**Fragmento del documento**
Los hombres de la selección uruguaya de fútbol todavía no habían jugado la famosa final del cincuenta y ya estaban cansados de tanto perderla.

Por las calles que rumbaban a Maracaná iban jóvenes y viejos, hombre y mujeres, ricos y pobres, negros y blancos; todos juntos, todos unidos por la alegre coincidencia de ser brasileños el día que Brasil sería campeón del mundo.

  • ¿Cuántos les meteremos hoy a los uruguayos? – preguntaba alguien de enjambre feliz.
  • Seis, siete, ocho, diez… – le contestaban.

Obdulio Varela, capitán uruguayo, empezó a tejer su leyenda el sábado 15 de julio de 1950, víspera de la final. En primera, a ocho columnas, el diario O Mundo titulaba bajo una gran foto del equipo brasileño: «Éstos son los campeones del mundo». Manuel Caballero, cónsul honorario de Uruguay en Brasil, compró más de veinte periódicos, los repartió entre los jugadores antes del almuerzo y hurgó con el puñal: «Mi pésame, los señores ya están vencidos». Obdulio Varela se encerró en el baño que el hotel Paysandú tenía reservado para los jugadores uruguayos y muy serio, delante de sus compañeros, se puso a orinar sobre el inconsiderado diario.

Treinta años más tarde, Obdulio reconocería que «si jugásemos cien veces aquel partido lo perderíamos las cien», pero todavía hoy no admite la rendición: «Nunca perdí un partido antes de jugarlo».

**Datos proporcionados**
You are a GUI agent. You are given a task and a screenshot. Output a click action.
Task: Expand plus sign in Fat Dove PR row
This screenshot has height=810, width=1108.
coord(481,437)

**Objetivo del ejercicio**
En el fragmento sobre la final de 1950, ¿qué titular publicó el diario O Mundo bajo la foto del equipo brasileño?

**Respuesta esperada**
«Éstos son los campeones del mundo».